Figure 1.

Genome-wide RNAi screen implicates Krtap5-5 in cancer cell interaction with an endothelial monolayer. (a) Schematic of RNAi screen. E0771 transduced with a genome-wide RNAi library were subjected to Human Umbilical Vein Endothelial Cell (HUVEC) monolayer attachment. Unattached cells were collected and expanded over three rounds. After the 4^th round, clonal cells were generated by limiting dilution and tested functionally, and the inserted shRNA was identified by sequencing. (b) Electric Cell-substrate Impedance Sensing (ECIS) monitors real-time disruption of an endothelial monolayer by invading cancer cells¹⁰. (c) Clonal E0771 lines derived from the RNAi library screen (L1A, L1B) show reduced endothelial monolayer disruption relative to control cells with a non-silencing shRNA. The plot depicts real-time disruption of endothelial monolayer after addition of cancer cells (data point intervals, 15 min). *** p<0.001, vs control; mean ± SD. (d) Expression of Krtap5-5 mRNA in E0771 cells relative to actin.

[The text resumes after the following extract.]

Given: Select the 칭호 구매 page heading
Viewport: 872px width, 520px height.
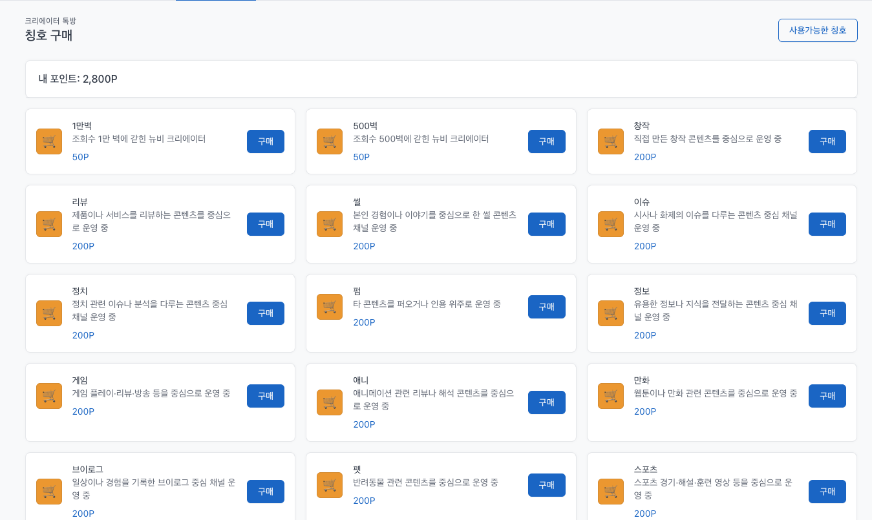Looking at the screenshot, I should (48, 36).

Mean ± SEM. (e) Krtap5-5 mRNA in RNAi library screen-derived L1A and L1B cells. ** p<0.01, *** p<0.001, vs controls; mean ± SEM. (f) shRNA targeting sites relative to the Krtap5-5 mRNA. P2, P3 shRNAs were used to generate de novo pooled knockdown cell lines. ORF = open reading frame. (g) Krtap5-5 mRNA in P2 and P3 cells. ** p<0.01, *** p<0.001, vs controls; mean ± SEM. (h) P2 and P3 cell disruption of an endothelial monolayer as in panel c. *** p<0.001, mean ± SD. (i) Krtap5-5 amino acid sequence highlighting cysteine residues.